陰嚢水腫(いんのうすいしゅ)または睾丸水瘤(こうがんすいりゅう)(英: Hydrocele testis)とは、精巣を包む精巣鞘膜層に包まれた空間である鞘状腔内に透明な液体が貯留した状態を指す。水腫の最も一般的な形態であり、単に「水腫」または「水瘤」と呼ばれることがある。原発性陰嚢水腫は、患側の陰嚢に痛みを伴わない腫大を生じ、精巣鞘膜の2つの層の間に分泌された液体の吸収不全が原因と考えられている。続発性陰嚢水腫は、精巣の炎症または新生物のいずれかに続発する。

陰嚢水腫は通常片側に発生するが、両側に発生することもある。この貯留は、身体的外傷、感染、腫瘍、精索静脈瘤手術の指標となりうるが、一般に原因は不明である。外鼠径ヘルニアは陰嚢水腫のリスクを高める。

徴候と症状

陰嚢水腫は触診では、陰嚢の中で液体が入った小さな風船のように感じられる。それは滑らかで、主に精巣の前方に発生する。陰嚢水腫の大きさは様々で、通常は痛みもなく無害である。しかし、液体が溜まり続けて陰嚢がさらに大きくなると、不快感が増すと思われる。時には、肥大した部分が正常な睾丸を圧迫し、両方の睾丸に痛みが生じる場合もある。また、男性の性欲を減退させ、腫瘤が大きくなることを恐れて患者が活動的でなくなる。陰嚢水腫の液体は透明であるため、水腫部は透光性がある。

陰嚢水腫の症状は、精巣腫瘍と容易に区別できる。水腫は軟らかく液体を含んでいるのに対し、腫瘍は硬くゴツゴツした感触がある。

生殖能力

陰嚢水腫は通常、生殖能力に影響しないと考えられる。しかし、不妊に関する他の要因を示唆している可能性もある。

原因

胚発生の際、精巣は鼠径管を通って下降し、下降する際に腹膜の憩室を陰嚢内に引き込む。この腹膜組織は鞘状突起として知られている。通常、鞘状突起と腹膜の間の連絡は遮断され、精巣鞘膜として精巣と精巣上体を包む形になる。先天性陰嚢水腫は、鞘状突起が残っているために腹膜からの液体が陰嚢内に貯留することで生じる。

診断

体液の貯留は、超音波検査によって正しく診断できる。

治療

貯留した液体は吸引によって排出することができるが、これは一時的なものに過ぎない。より永続的な選択肢は外科的処置で、一般的には外来通院(当日)処置で、水瘤切除術と呼ばれる。水瘤切除術には2つの手術法がある。

水腫嚢摘出を伴う水瘤切除術
水腫嚢を完全に取り出した後、切開し、1~2cmのマージンを残して水腫嚢を部分切除する。その際、精巣血管、精巣上体、精管を傷つけないように注意する。止血のために水腫嚢の縁を重ねて縫うか(von Bergmann法)、縁を精索の後ろで縫い合わせる(Winkelmann法またはJaboulay法)。水腫嚢の切除を伴う水腫手術は、大きな水腫嚢や肉厚の水腫嚢、多胞性水腫嚢に対して有用である。
鞘状突起縫縮による水腫手術
水腫嚢を小さな皮膚切開で開き、縫合によって縮小する(Lord法)。本法は中程度の大きさで壁の薄い水腫嚢に適している。縫縮法の利点は最小限の剥離で合併症が少ないことである。

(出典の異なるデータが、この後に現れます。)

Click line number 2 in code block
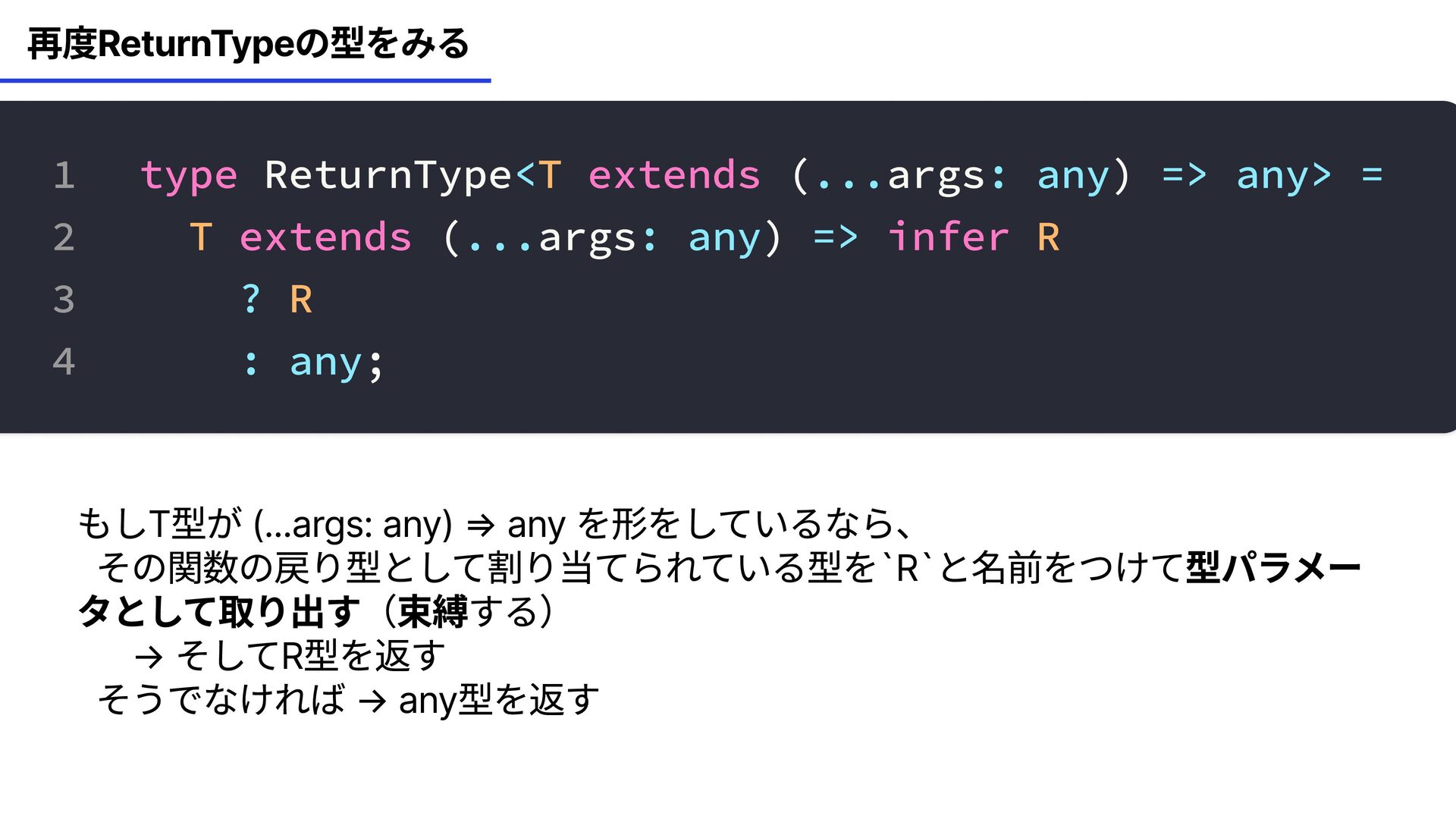64,237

水腫を手術で取り除かない場合、水腫は成長し続ける可能性がある。水腫液は吸引して取り除くことができ、泌尿器科医のクリニックで行うことが可能で、侵襲性は低いが、再発率が高い。硬化療法は水腫液吸引後に硬化剤を注入して体液の移動を阻害する方法で、成功率が高い。多くの患者では、水腫が再発すると、吸引と硬化療法が繰り返される。